# Work order
Starting at the first entry below, repeat all the data word for word and drop the pictures.

-------- The data

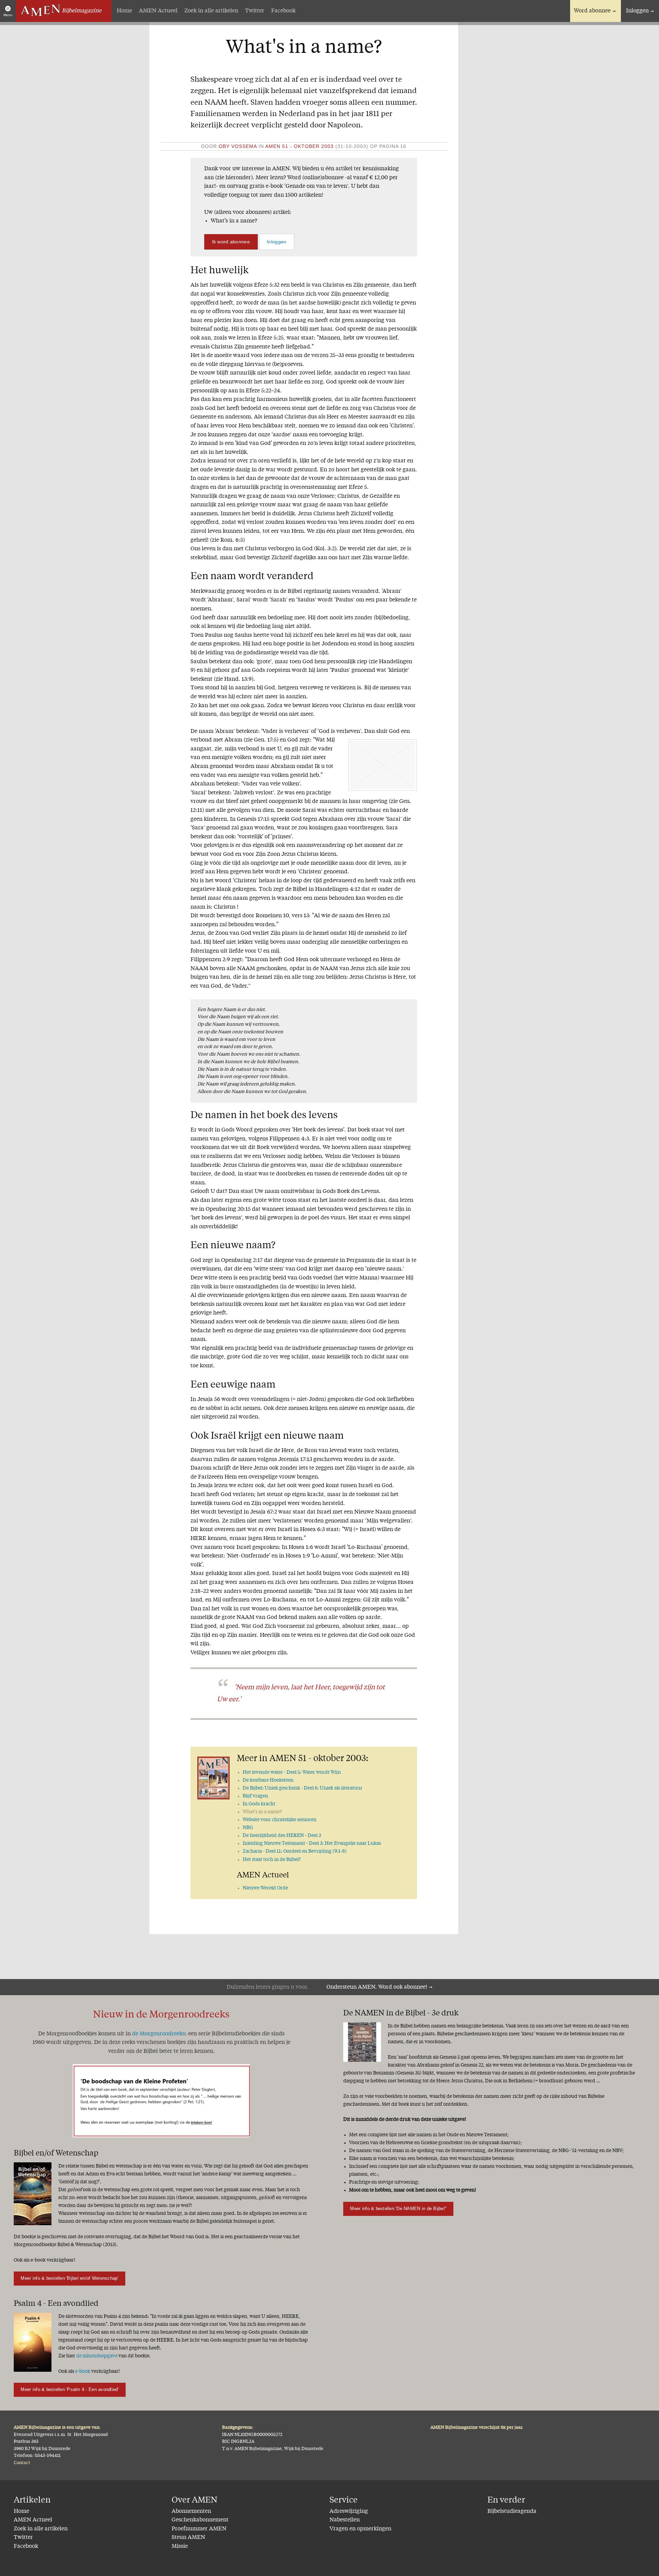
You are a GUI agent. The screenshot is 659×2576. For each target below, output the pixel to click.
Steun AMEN (188, 2537)
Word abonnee (592, 11)
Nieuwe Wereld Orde (265, 1888)
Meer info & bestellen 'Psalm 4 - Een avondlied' (69, 2389)
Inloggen (637, 11)
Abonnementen (191, 2511)
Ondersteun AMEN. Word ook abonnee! (376, 1987)
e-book (82, 2371)
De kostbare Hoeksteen (268, 1780)
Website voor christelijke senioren (279, 1819)
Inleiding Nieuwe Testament (312, 1843)
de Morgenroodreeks (158, 2034)
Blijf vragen (255, 1796)
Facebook (283, 11)
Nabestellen (345, 2520)
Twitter (254, 11)
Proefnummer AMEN (199, 2529)
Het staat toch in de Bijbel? (272, 1859)
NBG (248, 1827)
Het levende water (292, 1772)
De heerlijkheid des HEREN (282, 1835)
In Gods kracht (259, 1804)
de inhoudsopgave (96, 2356)
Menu (7, 15)
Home (124, 11)
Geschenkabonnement (200, 2520)
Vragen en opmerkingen (360, 2529)
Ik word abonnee (231, 241)
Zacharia (295, 1851)
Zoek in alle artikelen (211, 11)
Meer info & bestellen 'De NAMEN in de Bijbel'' (398, 2208)
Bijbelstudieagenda (511, 2511)
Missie (180, 2546)
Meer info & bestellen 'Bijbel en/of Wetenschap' (69, 2278)
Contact (22, 2463)
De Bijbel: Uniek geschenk (302, 1788)
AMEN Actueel (158, 11)
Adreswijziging (349, 2511)
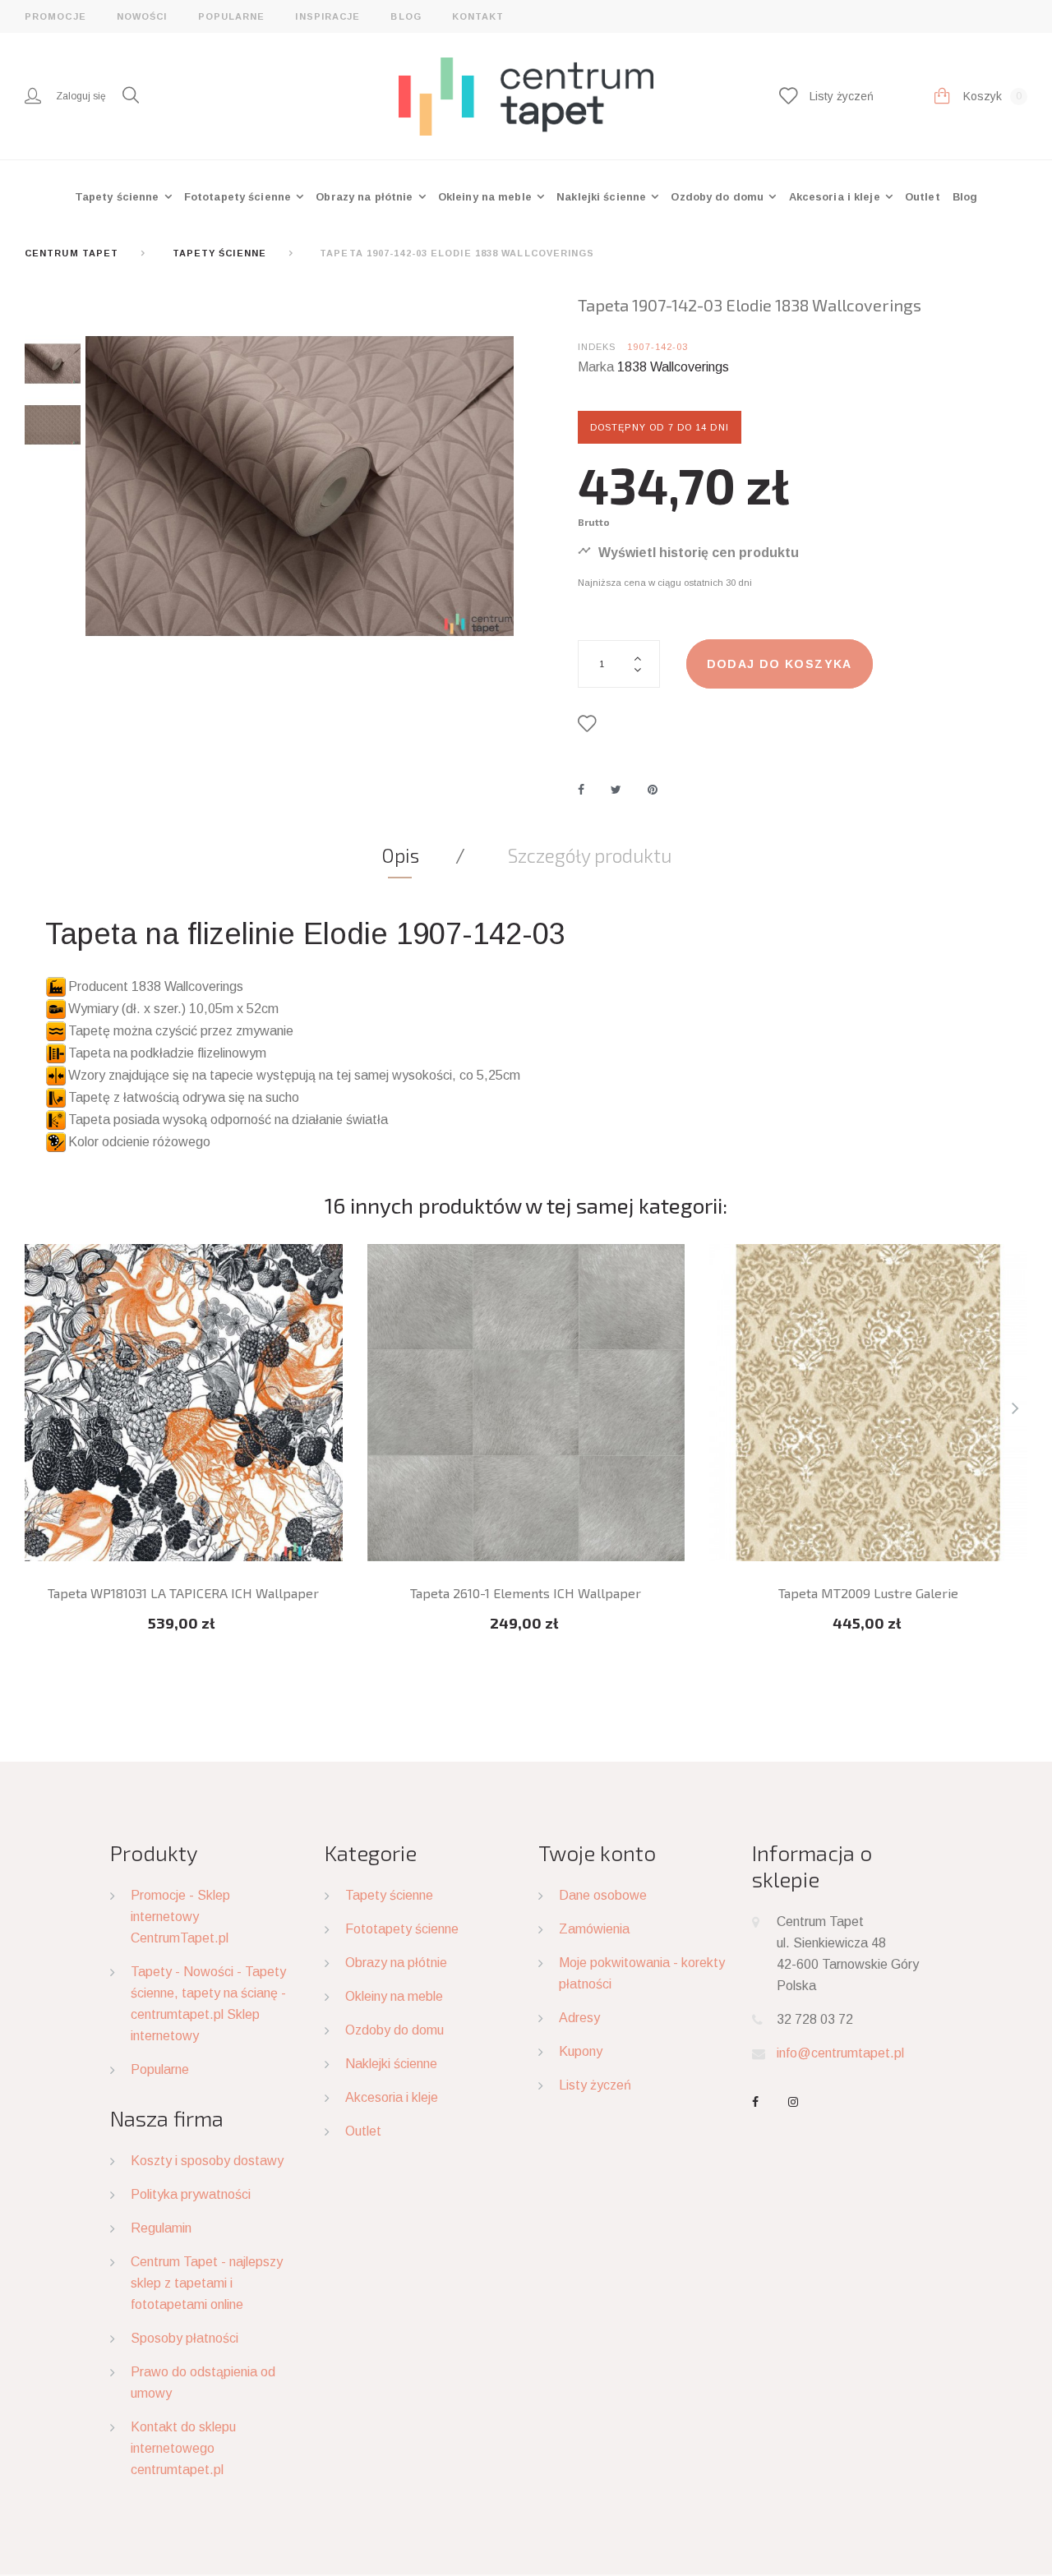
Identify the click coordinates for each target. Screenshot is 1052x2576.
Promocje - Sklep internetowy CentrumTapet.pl (180, 1916)
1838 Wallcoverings (673, 367)
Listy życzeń (595, 2085)
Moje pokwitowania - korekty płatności (642, 1973)
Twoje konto (597, 1852)
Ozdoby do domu (719, 197)
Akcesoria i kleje (836, 197)
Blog (405, 16)
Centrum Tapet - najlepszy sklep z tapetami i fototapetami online (207, 2283)
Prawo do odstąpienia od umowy (203, 2382)
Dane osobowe (603, 1895)
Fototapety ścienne (239, 197)
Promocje (55, 16)
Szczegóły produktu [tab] (589, 855)
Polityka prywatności (191, 2194)
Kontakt (478, 16)
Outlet (922, 197)
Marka (596, 367)
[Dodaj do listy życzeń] (590, 724)
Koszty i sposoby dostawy (207, 2161)
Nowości (142, 16)
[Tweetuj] (616, 789)
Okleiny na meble (486, 197)
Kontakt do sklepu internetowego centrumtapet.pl (183, 2448)
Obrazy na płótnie (366, 197)
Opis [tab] (400, 855)
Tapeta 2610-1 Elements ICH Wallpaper (525, 1593)
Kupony (580, 2051)
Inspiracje (327, 16)
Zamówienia (594, 1929)
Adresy (579, 2018)
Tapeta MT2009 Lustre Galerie (868, 1593)
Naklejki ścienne (602, 197)
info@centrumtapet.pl (840, 2053)
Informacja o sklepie (812, 1866)
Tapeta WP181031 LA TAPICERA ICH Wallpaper (183, 1593)
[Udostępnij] (581, 789)
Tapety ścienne (119, 197)
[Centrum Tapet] (526, 95)
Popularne (231, 16)
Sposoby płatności (184, 2338)
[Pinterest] (653, 789)
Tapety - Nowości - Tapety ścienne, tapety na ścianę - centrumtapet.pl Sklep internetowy (208, 2004)
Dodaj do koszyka (779, 663)
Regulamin (161, 2228)
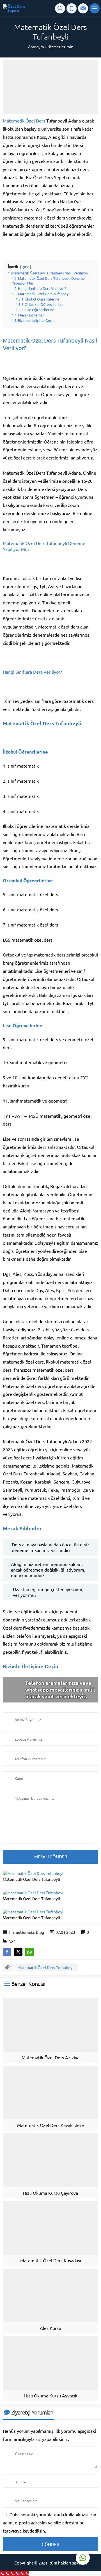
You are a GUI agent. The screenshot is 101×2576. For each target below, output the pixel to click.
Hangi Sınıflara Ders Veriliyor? (32, 671)
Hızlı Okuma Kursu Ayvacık (50, 2395)
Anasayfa (36, 46)
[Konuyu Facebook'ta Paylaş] (7, 1952)
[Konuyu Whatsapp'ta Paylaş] (29, 1952)
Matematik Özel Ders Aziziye (51, 2057)
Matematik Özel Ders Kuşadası (50, 2260)
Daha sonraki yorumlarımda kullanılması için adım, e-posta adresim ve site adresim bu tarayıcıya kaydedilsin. (49, 2522)
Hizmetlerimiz (60, 46)
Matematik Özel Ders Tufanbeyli (46, 1967)
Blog (40, 1932)
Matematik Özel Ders (24, 120)
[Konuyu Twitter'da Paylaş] (18, 1952)
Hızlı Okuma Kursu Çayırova (50, 2193)
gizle (25, 266)
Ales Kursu (50, 2328)
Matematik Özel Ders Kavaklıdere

----------------

# Exercise solution
You are a GUI agent. The screenshot is 659×2576. For each target below, output the pixel to click.
Steun AMEN (188, 2537)
Word abonnee (592, 11)
Nieuwe Wereld Orde (265, 1888)
Meer info & bestellen 'Psalm 4 - Een avondlied' (69, 2389)
Inloggen (637, 11)
Abonnementen (191, 2511)
Ondersteun AMEN. Word ook abonnee! (376, 1987)
e-book (82, 2371)
De kostbare Hoeksteen (268, 1780)
Website voor christelijke senioren (279, 1819)
Inleiding Nieuwe Testament (312, 1843)
de Morgenroodreeks (158, 2034)
Blijf vragen (255, 1796)
Facebook (283, 11)
Nabestellen (345, 2520)
Twitter (254, 11)
Proefnummer AMEN (199, 2529)
Het staat toch in de Bijbel? (272, 1859)
NBG (248, 1827)
Het levende water (292, 1772)
De heerlijkheid des HEREN (282, 1835)
In Gods kracht (259, 1804)
de inhoudsopgave (96, 2356)
Menu (7, 15)
Home (124, 11)
Geschenkabonnement (200, 2520)
Vragen en opmerkingen (360, 2529)
Ik word abonnee (231, 241)
Zacharia (295, 1851)
Zoek in alle artikelen (211, 11)
Meer info & bestellen 'De NAMEN in de Bijbel'' (398, 2208)
Bijbelstudieagenda (511, 2511)
Missie (180, 2546)
Meer info & bestellen 'Bijbel en/of Wetenschap' (69, 2278)
Contact (22, 2463)
De Bijbel: Uniek geschenk (302, 1788)
AMEN Actueel (158, 11)
Adreswijziging (349, 2511)
Identify the click coordinates for each target. Screenshot is 1052x2576.
Promocje - Sklep internetowy CentrumTapet.pl (180, 1916)
1838 Wallcoverings (673, 367)
Listy życzeń (595, 2085)
Moje pokwitowania - korekty płatności (642, 1973)
Twoje konto (597, 1852)
Ozdoby do domu (719, 197)
Akcesoria i kleje (836, 197)
Blog (405, 16)
Centrum Tapet - najlepszy sklep z tapetami i fototapetami online (207, 2283)
Prawo do odstąpienia od umowy (203, 2382)
Dane osobowe (603, 1895)
Fototapety ścienne (239, 197)
Promocje (55, 16)
Szczegóły produktu [tab] (589, 855)
Polityka prywatności (191, 2194)
Kontakt (478, 16)
Outlet (922, 197)
Marka (596, 367)
[Dodaj do listy życzeń] (590, 724)
Koszty i sposoby dostawy (207, 2161)
Nowości (142, 16)
[Tweetuj] (616, 789)
Okleiny na meble (486, 197)
Kontakt do sklepu internetowego centrumtapet.pl (183, 2448)
Obrazy na płótnie (366, 197)
Opis [tab] (400, 855)
Tapeta 2610-1 Elements ICH Wallpaper (525, 1593)
Kupony (580, 2051)
Inspiracje (327, 16)
Zamówienia (594, 1929)
Adresy (579, 2018)
Tapeta MT2009 Lustre Galerie (868, 1593)
Naklejki ścienne (602, 197)
info@centrumtapet.pl (840, 2053)
Informacja o sklepie (812, 1866)
Tapeta WP181031 LA TAPICERA ICH Wallpaper (183, 1593)
[Udostępnij] (581, 789)
Tapety ścienne (119, 197)
[Centrum Tapet] (526, 95)
Popularne (231, 16)
Sposoby płatności (184, 2338)
[Pinterest] (653, 789)
Tapety - Nowości - Tapety ścienne, tapety na ścianę - centrumtapet.pl Sklep internetowy (208, 2004)
Dodaj do koszyka (779, 663)
Regulamin (161, 2228)
You are a GUI agent. The screenshot is 101×2576. For each target below, output the pixel to click.
Hangi Sınıflara Ders Veriliyor? (32, 671)
Hızlı Okuma Kursu Ayvacık (50, 2395)
Anasayfa (36, 46)
[Konuyu Facebook'ta Paylaş] (7, 1952)
[Konuyu Whatsapp'ta Paylaş] (29, 1952)
Matematik Özel Ders Aziziye (51, 2057)
Matematik Özel Ders Kuşadası (50, 2260)
Daha sonraki yorumlarımda kullanılması için adım, e-posta adresim ve site adresim bu tarayıcıya kaydedilsin. (49, 2522)
Hizmetlerimiz (60, 46)
Matematik Özel Ders Tufanbeyli (46, 1967)
Blog (40, 1932)
Matematik Özel Ders (24, 120)
[Konuyu Twitter'da Paylaş] (18, 1952)
Hızlı Okuma Kursu Çayırova (50, 2193)
gizle (25, 266)
Ales Kursu (50, 2328)
Matematik Özel Ders Kavaklıdere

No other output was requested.